■ **EXTRACT TO READ**:
________

By far the hardest part of motherhood for me is the constant worry. I can see a potential danger in everything from telephone wires (strangulation hazards) to gravel on the path (choking hazards). I used to be so adventurous and was a member of the University exploration society. Now I am wary of crossing the road. I feel like my world has shrunk.

I think that mums are frightened of saying anything negative as they think it will mean they don't love their kids. i love dd more than anything on this earth- that's why it's so tough. If we didn't care we wouldn't be wracked with guilt and worry all the time. Also mums are frightened of being incompetant or bad mothers.

________

■ **DATA SHOWN**:

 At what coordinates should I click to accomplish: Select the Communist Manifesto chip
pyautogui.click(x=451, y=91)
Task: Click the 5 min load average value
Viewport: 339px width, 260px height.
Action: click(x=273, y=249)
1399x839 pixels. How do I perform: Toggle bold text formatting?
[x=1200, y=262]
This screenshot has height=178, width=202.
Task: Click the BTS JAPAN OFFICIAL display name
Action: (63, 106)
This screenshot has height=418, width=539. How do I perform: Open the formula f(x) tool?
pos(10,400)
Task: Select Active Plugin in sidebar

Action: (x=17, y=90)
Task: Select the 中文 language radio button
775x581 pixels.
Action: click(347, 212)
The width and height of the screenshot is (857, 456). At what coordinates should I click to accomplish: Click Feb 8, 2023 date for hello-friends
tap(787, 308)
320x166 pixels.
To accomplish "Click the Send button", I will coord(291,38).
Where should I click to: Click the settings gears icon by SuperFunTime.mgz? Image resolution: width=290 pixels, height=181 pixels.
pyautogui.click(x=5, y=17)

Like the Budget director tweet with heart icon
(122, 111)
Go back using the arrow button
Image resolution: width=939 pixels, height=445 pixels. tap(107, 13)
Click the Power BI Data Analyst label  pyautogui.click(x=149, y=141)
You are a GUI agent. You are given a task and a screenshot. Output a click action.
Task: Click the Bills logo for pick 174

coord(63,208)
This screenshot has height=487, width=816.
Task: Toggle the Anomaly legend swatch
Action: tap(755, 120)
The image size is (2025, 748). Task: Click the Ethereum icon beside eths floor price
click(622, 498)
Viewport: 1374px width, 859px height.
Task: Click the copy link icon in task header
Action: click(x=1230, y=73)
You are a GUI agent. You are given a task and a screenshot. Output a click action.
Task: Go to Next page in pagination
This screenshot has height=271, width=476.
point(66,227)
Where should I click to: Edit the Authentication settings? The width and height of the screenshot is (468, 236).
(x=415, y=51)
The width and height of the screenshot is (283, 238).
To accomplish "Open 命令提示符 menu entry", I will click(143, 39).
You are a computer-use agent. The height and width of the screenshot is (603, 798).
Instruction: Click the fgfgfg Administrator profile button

________

■ **TASK ITEM**:
Answer the following questions about the text on motherhood.
1. What hazard does the writer associate with telephone wires?
2. Of which university society was the writer a member?
3. What do mums think saying anything negative will mean?

■ **ANSWER SECTION**:
1. Strangulation.
2. The University exploration society.
3. That they don't love their kids.